MENÜ

Zor oldu

Abone Ol Google News
Haberin Devamı

Oyunun hemen başında Ergün, Ribery, Hakan Şükür üçgeni oyunu terse çevirmenin mükemmel bir gösterisiydi. Göze hoş gelen bu girişim Kral’ın vuruşuyla ev sahibini 1-0 öne geçirdi. Daha sonra yine Ribery ve Necati... Ateş topa gelişine öylesine güzel vurdu ki... Sonra, maçı bitti mi zanetti acaba Galatasaraylılar. Oysa, çok değerli, gerçekten iyi oynayan bir rakip vardı karşılarında ve hatayı asla affetmezdi.
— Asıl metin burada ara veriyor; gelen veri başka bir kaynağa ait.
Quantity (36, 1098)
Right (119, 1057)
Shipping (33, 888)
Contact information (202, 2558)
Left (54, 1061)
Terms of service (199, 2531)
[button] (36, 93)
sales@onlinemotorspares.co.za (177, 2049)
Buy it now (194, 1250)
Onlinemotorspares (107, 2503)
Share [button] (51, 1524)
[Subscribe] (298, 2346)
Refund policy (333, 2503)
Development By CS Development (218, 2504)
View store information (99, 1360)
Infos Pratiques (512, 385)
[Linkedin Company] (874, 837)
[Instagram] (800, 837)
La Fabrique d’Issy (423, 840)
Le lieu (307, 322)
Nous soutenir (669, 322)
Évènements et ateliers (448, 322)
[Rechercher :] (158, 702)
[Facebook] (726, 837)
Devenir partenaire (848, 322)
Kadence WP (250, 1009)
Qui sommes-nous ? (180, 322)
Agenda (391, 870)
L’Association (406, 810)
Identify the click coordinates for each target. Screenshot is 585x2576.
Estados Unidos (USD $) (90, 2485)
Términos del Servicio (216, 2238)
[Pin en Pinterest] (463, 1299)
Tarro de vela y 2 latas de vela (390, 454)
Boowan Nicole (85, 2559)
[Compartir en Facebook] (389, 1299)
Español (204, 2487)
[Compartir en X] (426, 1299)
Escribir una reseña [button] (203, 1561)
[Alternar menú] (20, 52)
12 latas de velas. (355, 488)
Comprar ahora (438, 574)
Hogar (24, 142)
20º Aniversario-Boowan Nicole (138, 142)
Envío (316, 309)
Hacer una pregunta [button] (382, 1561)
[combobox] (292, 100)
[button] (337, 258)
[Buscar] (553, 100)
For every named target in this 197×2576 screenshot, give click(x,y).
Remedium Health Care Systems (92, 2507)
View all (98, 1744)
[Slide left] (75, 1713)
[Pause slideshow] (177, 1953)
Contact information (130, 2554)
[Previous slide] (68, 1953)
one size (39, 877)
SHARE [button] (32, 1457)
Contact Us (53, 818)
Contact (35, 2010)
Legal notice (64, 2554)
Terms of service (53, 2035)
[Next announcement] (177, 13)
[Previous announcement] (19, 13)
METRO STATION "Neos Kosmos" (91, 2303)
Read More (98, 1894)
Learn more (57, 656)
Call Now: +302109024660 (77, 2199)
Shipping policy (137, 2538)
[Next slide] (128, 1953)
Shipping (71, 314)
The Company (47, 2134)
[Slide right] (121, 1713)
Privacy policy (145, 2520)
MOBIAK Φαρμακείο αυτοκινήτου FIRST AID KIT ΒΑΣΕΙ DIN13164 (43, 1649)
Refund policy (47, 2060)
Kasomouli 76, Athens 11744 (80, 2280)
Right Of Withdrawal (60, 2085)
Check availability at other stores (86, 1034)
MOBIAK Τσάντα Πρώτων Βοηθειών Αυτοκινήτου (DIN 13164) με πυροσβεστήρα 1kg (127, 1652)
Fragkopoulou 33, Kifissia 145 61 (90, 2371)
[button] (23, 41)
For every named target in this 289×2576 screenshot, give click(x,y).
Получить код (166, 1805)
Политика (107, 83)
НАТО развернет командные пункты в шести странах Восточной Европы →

Erman Özgür 1-2’ye getiriyor, hemen ardından da Wederson’un penaltısı skoru 2-2 yapıyordu. 3 olur muydu, olurdu... Mondi, Erman’ın ayağından topu almasa, Ankaralılar’ın devreyi önde bitirmesi işten bile değildi. İkinci yarıda ‘Hagi savunma zafiyetlerini görür, önlem alır’ diye düşünürken aynı onbirin çıktığını gördüm. Ama bir şey daha gördüm; Galatasaraylı futbolcular bu maçı mutlaka kazanmak istiyor, adeta isyan ediyordu. Burada Necati’ye ayrı bir paragraf açmalı, taşıdığı topla takımına 3 puana yönlendirdiğini söylemeliyim. Hakan Şükür mü? O dün gecenin çözüm ustasıydı zaten: 3-2. Hasan Şaş’ı anlamak mümkün değil. Belki de yıldız dedikleri bu. Oturduğum yerde söylenip duruyordum, dediklerimi yutturdu. Olmazı olur yaptı, yıldızlığını da kanıtladı: 4-2. Daha sonra Hasan Kabze ve genç Uğur’u da sahada görüyor, bu arada konuğun da teslim olduğunu anlıyoruz. Doğru oynuyor iyi işler yapıyorlar. Fakat kazanamayacaklarını galiba onlar da biliyorlar. Hakem Serdar Tatlı ve ekibini iyi yönetimi nedeniyle kutlarken, Samet Aybaba’nın emeklerinin de boşa çıkmadığını ve bu takımın daha iyi yerlere ulaşacağını şimdiden söylüyorum.